ActVLP introduces a three-stage post-training paradigm to enrich vision-language models before action learning, addressing weaknesses of action-only pretraining in open-world decision-making. The approach yields JARVIS-VLA, a Minecraft Vision-Language-Action agent that can follow instructions across thousands of tasks and surpasses prior imitation-learning baselines. By combining world-knowledge language pretraining, multimodal alignment, and action post-training with a discrete action tokenizer, the model demonstrates strong performance and reveals scaling laws for off-trajectory vision-language data. The work is validated on the MCU benchmark in Minecraft and released with open-source code, data, and models to enable broader research.

Abstract

Recently, action-based decision-making in open-world environments has gained significant attention. Visual Language Action (VLA) models, pretrained on large-scale web datasets, have shown promise in decision-making tasks. However, previous work has primarily focused on action post-training, often neglecting enhancements to the foundational model itself. In response, we introduce a novel approach, Act from Visual Language Post-Training, which refines Visual Language Models (VLMs) through visual and linguistic guidance in a self-supervised manner. This enhancement improves the models' capabilities in world knowledge, visual recognition, and spatial grounding in open-world environments. Following the above post-training paradigms, we obtain the first VLA models in Minecraft that can follow human instructions on over 1k different atomic tasks, including crafting, smelting, cooking, mining, and killing. Our experiments demonstrate that post-training on non-trajectory tasks leads to a significant 40% improvement over the best agent baseline on a diverse set of atomic tasks. Furthermore, we demonstrate that our approach surpasses traditional imitation learning-based policies in Minecraft, achieving state-of-the-art performance. We have open-sourced the code, models, and datasets to foster further research. The project page can be found in https://craftjarvis.github.io/JarvisVLA.

Figures (6)

• Figure 1: We present JARVIS-VLA, a novel Vision-Language-Action (VLA) model trained with ActVLP paradigm, post-trained on vision language tasks (non-decision-making tasks) before training on trajectory datasets to have better decision-making capabilities.
• Figure 2: Previous VLA methods usually directly use imitation learning to finetune original vision-language models on large-scale multi-domain decision-making datasets to predict the actions openVLArt-2. Our ActVLP training pipeline includes three stages: 1) post-training language models on text-only world knowledge with next-token prediction supervised fine-tuning, 2) post-training both vision encoder and language models on multimodal vision-language alignment and spatial grounding datasets with next-token prediction supervised fine-tuning, and 3) post-training only language models on multi-modal instruction following datasets with imitation learning.
• Figure 3: Illustration of various post-training datasets.
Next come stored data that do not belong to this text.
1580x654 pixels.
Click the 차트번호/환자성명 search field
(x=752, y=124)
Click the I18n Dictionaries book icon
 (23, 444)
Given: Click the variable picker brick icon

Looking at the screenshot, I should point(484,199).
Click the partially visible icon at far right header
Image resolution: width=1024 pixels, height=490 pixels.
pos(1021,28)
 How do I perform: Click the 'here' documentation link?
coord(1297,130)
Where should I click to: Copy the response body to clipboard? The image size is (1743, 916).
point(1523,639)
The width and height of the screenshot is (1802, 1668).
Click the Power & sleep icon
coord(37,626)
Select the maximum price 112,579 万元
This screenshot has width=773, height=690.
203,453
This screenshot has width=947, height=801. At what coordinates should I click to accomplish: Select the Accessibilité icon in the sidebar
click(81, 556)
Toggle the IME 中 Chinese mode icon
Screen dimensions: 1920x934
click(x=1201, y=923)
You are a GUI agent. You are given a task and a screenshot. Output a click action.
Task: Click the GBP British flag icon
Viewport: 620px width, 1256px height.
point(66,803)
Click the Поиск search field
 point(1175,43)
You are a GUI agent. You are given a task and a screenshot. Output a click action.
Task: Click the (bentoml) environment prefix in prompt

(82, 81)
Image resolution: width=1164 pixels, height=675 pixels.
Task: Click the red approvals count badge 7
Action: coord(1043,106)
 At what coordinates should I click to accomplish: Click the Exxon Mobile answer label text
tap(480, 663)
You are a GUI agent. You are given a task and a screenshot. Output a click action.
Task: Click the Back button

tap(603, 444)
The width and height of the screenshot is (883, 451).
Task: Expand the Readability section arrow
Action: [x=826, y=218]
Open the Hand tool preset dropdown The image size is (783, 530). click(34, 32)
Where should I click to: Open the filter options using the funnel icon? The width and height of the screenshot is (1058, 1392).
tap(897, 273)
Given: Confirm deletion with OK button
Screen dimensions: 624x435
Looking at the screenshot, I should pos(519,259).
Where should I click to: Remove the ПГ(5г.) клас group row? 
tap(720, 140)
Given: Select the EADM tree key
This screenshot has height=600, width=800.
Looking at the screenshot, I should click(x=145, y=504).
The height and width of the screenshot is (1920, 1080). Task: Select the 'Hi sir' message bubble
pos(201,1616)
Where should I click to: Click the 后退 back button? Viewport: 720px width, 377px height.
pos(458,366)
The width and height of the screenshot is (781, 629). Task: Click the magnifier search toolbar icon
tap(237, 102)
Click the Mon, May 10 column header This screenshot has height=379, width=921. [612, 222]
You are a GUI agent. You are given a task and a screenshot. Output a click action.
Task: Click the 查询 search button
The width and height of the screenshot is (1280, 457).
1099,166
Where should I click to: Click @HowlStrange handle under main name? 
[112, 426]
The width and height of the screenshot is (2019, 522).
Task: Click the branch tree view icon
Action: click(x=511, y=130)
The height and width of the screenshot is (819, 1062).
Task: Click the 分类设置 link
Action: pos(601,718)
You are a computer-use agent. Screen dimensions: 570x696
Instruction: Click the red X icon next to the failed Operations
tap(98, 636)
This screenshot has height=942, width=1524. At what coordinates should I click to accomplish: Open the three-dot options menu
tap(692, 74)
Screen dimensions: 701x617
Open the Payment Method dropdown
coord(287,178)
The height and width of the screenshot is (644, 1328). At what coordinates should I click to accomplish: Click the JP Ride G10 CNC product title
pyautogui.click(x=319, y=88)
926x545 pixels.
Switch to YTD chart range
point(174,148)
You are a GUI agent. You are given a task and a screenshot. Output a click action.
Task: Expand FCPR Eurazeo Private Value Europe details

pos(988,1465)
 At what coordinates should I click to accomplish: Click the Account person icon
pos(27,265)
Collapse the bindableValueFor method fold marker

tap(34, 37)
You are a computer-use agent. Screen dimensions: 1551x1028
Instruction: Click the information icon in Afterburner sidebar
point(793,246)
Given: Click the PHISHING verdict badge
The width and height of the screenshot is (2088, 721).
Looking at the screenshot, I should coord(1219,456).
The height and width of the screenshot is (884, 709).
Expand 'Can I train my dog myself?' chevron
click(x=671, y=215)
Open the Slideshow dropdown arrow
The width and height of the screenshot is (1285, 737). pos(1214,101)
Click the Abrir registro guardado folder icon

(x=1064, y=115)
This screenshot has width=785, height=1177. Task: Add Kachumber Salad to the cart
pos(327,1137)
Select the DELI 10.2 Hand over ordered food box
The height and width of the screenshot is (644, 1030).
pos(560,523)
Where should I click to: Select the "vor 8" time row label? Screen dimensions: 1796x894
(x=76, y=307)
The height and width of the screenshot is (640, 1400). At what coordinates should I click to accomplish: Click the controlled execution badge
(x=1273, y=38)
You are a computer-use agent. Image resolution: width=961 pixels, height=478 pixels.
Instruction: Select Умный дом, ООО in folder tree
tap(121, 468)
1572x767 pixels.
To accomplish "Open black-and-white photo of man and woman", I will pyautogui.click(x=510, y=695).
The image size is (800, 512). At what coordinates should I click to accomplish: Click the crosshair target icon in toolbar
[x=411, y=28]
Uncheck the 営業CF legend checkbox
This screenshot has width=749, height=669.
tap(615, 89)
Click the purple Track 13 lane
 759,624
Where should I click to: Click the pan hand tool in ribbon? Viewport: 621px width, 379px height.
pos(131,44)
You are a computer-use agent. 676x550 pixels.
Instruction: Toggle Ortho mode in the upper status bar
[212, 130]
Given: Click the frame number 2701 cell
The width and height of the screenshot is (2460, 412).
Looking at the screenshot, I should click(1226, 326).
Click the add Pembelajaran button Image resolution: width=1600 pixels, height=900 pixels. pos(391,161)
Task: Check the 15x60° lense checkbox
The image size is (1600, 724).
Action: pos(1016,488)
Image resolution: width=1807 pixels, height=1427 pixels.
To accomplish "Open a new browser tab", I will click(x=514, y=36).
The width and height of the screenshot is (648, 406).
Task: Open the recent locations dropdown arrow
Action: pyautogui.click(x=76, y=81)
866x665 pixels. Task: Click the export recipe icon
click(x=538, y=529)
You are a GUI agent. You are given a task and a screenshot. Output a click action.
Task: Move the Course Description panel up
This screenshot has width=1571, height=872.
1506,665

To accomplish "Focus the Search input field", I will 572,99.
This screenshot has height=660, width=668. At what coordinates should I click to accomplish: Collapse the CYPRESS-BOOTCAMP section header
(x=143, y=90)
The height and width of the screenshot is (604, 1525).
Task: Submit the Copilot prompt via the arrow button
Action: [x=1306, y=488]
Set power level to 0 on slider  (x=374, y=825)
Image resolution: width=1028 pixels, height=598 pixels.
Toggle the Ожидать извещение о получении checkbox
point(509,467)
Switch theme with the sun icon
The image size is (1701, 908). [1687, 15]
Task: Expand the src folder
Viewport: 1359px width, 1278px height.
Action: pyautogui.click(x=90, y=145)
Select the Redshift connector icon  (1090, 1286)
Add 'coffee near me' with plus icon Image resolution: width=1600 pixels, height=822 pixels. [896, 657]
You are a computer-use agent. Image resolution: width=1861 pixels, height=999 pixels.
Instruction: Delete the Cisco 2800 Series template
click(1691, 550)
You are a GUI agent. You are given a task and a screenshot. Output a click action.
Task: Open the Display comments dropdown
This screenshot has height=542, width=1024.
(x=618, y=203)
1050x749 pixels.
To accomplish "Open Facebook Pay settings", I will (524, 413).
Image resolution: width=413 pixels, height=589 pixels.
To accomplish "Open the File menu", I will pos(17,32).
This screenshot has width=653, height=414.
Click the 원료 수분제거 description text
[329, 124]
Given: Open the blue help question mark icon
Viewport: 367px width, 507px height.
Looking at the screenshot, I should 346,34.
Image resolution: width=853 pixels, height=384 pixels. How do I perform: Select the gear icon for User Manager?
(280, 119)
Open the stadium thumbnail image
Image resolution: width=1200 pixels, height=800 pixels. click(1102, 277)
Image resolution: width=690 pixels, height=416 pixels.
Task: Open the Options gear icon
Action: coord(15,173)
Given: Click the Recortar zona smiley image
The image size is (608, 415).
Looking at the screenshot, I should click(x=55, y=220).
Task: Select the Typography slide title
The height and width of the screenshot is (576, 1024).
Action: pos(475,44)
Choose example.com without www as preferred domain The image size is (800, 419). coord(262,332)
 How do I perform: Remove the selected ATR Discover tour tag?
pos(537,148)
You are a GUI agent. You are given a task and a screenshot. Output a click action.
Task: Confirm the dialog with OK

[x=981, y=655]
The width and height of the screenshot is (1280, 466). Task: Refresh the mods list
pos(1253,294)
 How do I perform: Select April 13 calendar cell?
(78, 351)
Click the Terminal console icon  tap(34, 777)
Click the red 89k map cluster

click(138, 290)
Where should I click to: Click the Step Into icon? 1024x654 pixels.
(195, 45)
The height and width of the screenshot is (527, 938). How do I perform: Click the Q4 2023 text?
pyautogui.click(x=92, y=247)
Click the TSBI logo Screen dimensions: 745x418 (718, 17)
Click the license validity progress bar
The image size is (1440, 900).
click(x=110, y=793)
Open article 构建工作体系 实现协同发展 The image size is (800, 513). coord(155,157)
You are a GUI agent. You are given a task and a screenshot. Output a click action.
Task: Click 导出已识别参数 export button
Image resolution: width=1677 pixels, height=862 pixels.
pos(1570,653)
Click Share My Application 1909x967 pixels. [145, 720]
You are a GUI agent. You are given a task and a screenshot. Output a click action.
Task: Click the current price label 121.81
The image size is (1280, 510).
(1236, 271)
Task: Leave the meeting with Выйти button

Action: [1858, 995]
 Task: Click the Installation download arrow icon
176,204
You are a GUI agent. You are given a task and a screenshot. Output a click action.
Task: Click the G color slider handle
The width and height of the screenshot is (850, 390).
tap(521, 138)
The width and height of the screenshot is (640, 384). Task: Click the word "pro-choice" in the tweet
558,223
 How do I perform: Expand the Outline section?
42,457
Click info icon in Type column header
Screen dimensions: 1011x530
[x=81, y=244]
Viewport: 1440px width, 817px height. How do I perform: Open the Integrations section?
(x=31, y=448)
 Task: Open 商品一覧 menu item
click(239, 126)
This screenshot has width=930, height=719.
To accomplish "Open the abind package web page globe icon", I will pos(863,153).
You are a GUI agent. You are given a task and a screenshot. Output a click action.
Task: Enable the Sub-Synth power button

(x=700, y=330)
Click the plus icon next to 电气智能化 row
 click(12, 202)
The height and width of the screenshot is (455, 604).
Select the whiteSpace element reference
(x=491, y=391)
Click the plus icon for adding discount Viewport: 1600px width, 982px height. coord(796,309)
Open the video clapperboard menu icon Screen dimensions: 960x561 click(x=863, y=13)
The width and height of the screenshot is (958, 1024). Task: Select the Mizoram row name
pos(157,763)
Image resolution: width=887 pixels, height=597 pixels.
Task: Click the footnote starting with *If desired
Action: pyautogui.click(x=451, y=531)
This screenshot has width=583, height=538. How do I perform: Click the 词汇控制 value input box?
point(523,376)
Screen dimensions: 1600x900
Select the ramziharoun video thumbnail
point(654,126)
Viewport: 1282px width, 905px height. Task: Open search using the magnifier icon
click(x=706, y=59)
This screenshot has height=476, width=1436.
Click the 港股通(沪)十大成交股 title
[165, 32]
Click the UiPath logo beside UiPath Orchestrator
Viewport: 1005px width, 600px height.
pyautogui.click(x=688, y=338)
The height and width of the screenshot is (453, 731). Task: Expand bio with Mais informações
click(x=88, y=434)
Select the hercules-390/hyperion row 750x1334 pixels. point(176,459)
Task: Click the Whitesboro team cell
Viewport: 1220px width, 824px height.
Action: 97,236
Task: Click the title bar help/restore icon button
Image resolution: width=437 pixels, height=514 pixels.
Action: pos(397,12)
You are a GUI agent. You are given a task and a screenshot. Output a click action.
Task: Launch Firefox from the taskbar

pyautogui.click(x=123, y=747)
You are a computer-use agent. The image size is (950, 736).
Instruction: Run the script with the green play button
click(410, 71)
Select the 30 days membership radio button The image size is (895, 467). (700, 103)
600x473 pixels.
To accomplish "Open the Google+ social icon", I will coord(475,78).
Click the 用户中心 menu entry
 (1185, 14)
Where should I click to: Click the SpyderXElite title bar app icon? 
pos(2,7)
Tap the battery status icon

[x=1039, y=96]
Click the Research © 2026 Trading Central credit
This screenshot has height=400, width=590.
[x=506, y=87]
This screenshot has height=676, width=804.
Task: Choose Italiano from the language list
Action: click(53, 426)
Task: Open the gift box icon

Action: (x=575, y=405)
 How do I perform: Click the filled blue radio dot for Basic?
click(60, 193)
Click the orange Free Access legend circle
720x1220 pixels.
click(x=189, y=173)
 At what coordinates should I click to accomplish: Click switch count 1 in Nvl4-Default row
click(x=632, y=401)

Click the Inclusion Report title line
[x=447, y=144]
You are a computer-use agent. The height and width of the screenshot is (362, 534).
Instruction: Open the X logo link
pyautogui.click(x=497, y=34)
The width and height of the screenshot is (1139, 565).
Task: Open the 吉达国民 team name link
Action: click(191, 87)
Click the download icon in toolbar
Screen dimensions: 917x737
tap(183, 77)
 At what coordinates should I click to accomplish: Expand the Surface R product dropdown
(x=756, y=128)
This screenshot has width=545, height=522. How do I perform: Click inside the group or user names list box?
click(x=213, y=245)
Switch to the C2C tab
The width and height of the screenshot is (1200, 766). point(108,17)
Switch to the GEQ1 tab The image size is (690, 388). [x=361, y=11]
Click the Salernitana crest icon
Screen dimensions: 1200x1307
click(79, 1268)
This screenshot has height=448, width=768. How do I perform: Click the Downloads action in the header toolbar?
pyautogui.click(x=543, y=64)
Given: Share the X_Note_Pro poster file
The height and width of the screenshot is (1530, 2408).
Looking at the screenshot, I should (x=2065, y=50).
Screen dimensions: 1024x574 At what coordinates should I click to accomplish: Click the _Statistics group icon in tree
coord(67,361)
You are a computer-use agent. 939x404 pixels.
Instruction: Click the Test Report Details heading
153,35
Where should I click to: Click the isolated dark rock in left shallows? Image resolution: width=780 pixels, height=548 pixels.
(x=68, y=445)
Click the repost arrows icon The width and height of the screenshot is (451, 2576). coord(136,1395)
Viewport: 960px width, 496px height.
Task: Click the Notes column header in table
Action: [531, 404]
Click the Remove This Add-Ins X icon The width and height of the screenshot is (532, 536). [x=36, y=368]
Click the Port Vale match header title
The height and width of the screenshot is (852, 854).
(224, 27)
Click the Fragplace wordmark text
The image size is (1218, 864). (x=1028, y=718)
Models can post-train on various vision-language datasets using a unified tokenizer and support diverse vision-language applications, such as question answering, image captioning, image/video question answering, visual grounding (including points and bounding box), and decision-making. More examples can be found in \ref{['app:training_datasets']}.
• Figure 4: Ablation results on different post-training datasets. We select knowledge datasets, visual question-answering datasets, and spatial grounding datasets to conduct ablation experiments. Our goal is to evaluate which capabilities and post-training datasets most significantly influence downstream decision-making tasks.
• Figure 5: The relation between downstream task success rate, training loss, and training steps. The curve shows that scaling downstream finetuning trajectories can scale up the success rate when the loss is lower than 0.22.